The pacing…I’ll have to go back to the stilted dialogue for this one. The way some of these problematic conversations are written, they’re written to get our leads from one point to another. Not enough time and attention is given to some scenes and interactions and a good bit of side-character interactions are shoved away from the spotlight with a few lines of unrealistic dialogue.

Despite this, I did enjoy Song. Enough to revisit Jesse Teller’s world in the following ‘Manhunters’ books. Enough that I award this book my very own, very prestigious “Best Eat-the-Wench scene in a 2017 grimdark novel” trophy! Along it comes a score of 3.5 out of 5 (going to round it up to 4/5 on Goodreads, methinks).

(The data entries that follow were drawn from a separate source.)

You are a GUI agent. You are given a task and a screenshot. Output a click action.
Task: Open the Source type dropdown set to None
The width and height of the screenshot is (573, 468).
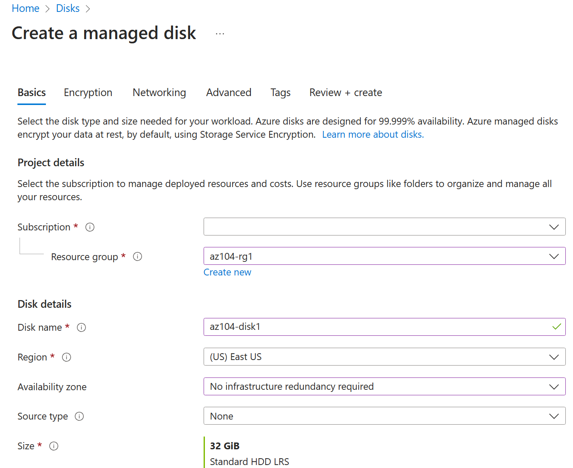coord(384,416)
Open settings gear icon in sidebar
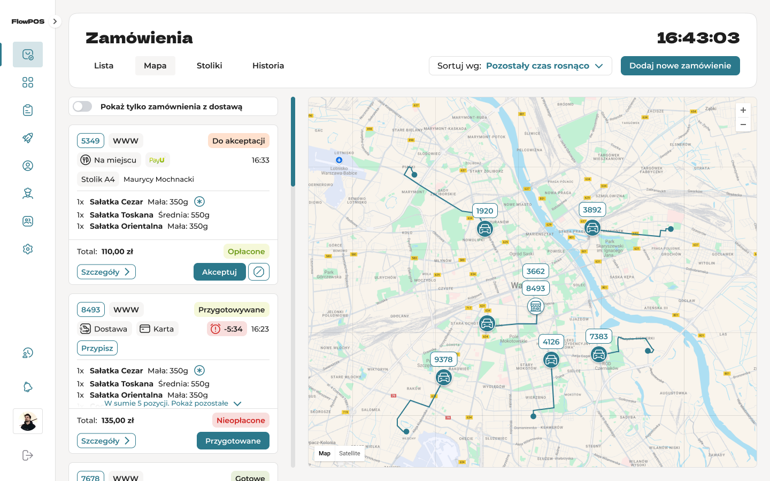The height and width of the screenshot is (481, 770). (x=28, y=249)
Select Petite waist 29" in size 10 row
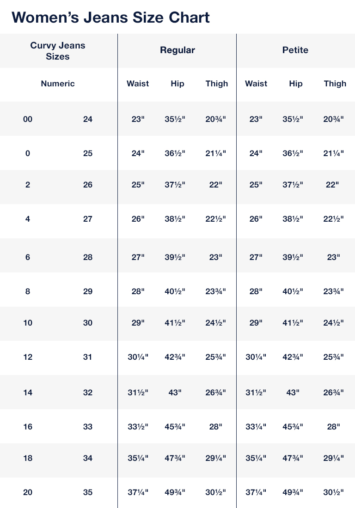 pos(256,323)
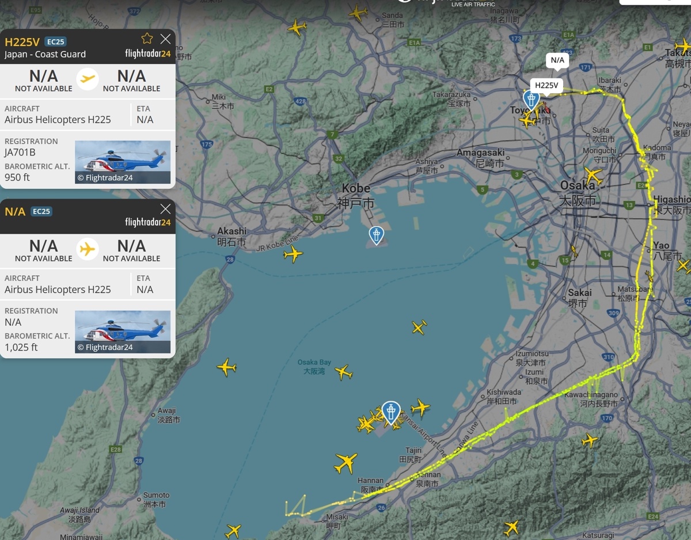Click the aircraft icon in Osaka Bay center

(344, 372)
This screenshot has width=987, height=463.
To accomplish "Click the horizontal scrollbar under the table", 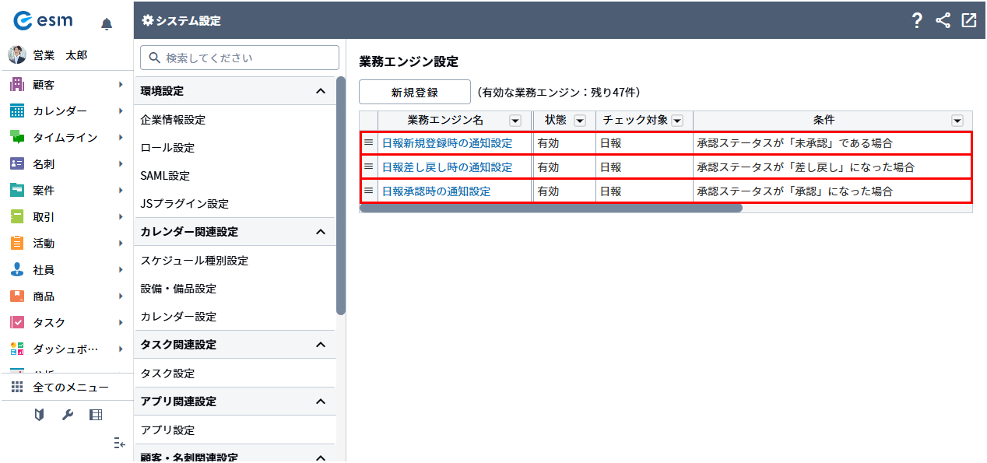I will pyautogui.click(x=550, y=209).
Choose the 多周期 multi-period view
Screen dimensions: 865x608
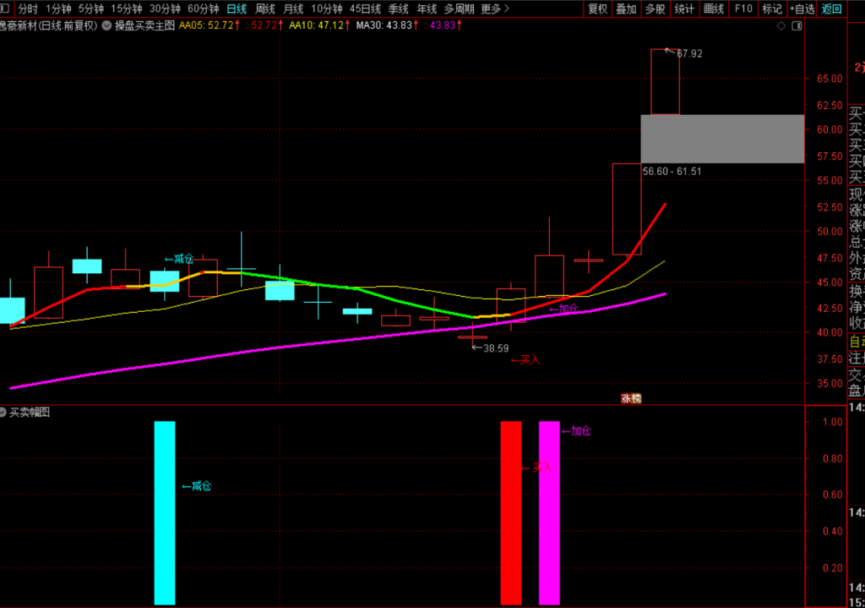click(459, 8)
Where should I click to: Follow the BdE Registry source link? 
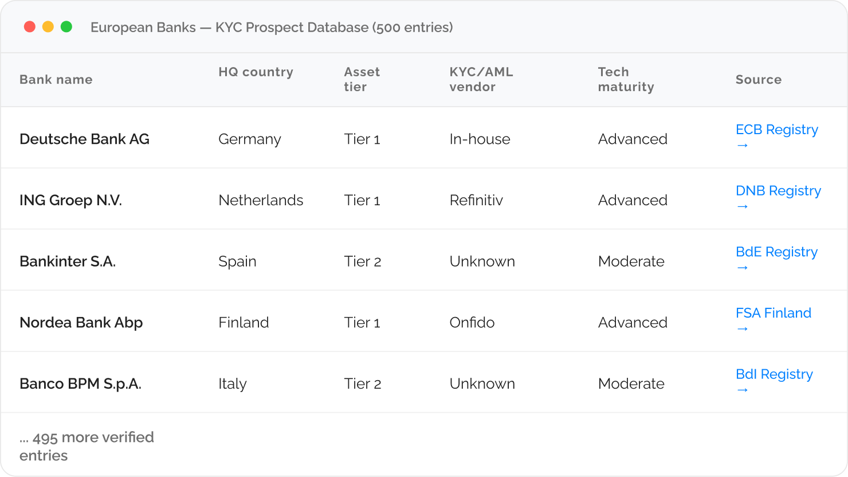776,252
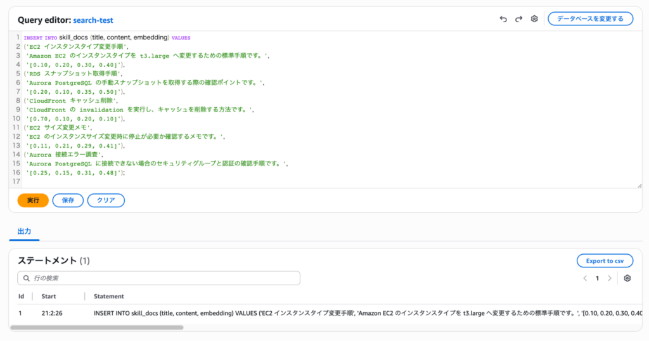Go to next page of statements
649x341 pixels.
(610, 278)
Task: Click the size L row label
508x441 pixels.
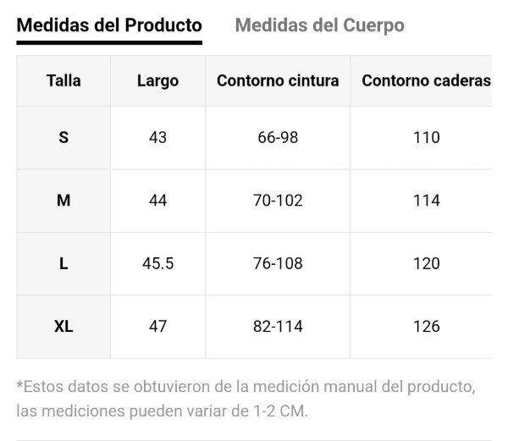Action: (64, 263)
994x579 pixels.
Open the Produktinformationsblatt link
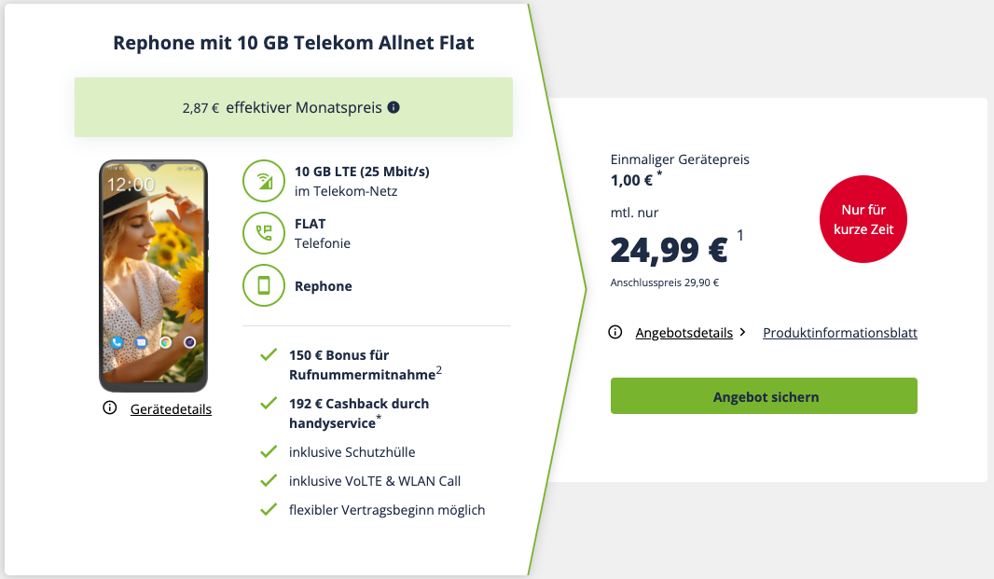(839, 333)
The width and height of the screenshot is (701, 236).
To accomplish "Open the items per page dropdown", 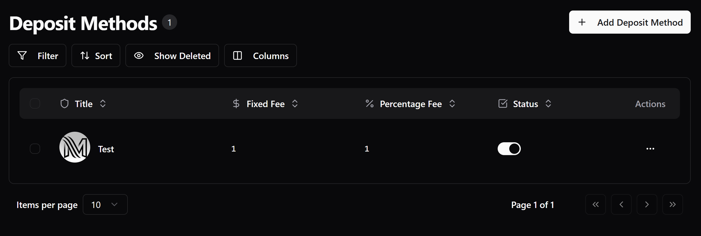I will click(x=105, y=204).

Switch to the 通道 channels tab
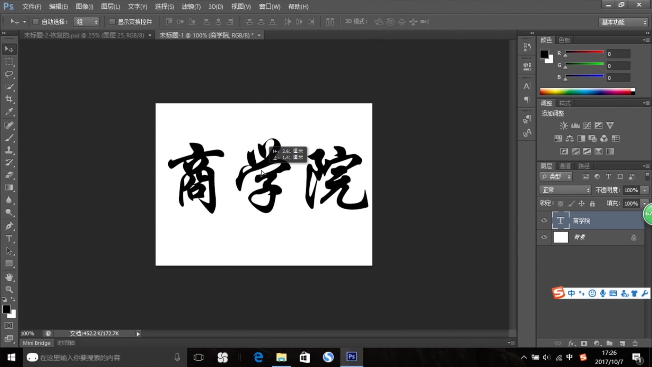565,166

You will enjoy this book if you are:

  • into darker fantasy;
  • into ‘soft’ magic, i.e. the sort of magic that doesn’t have much of an explanation, rules-wise but does cool shit quite often;
  • into monsters, literal and figurative, there seem to be several of both kinds;
  • one of Rayph’s many, many mortal and immortal friends;
  • looking for a guide on how to be a really nasty, psychotic and sadistic villain or villainess;
  • a really old wizard looking for a guide on how to get in touch with your feelings despite your advanced age!
  • AND MORE! Prob’ly.

If you’re doing the r/fantasy Bingo, this book qualifies for some or all of the following (depends on how bad I mess this up!):

  • Reviewed on r/fantasy

  • Self-published

  • Less than 2500 Goodreads ratings
  • Novel with a one-word title (might be what I use!)

Thank you for reading! You can find this book on Amazon and grab it for about $5 for your Kindle, or $13 on Paperback!

P.S. I just noticed that the Amazon/Goodreads synopsis talks about Rayph having to protect king Nordac. However, in the book, the king’s name is Phomax. Is Nordac a family name, or is it an earlier name for Phomax?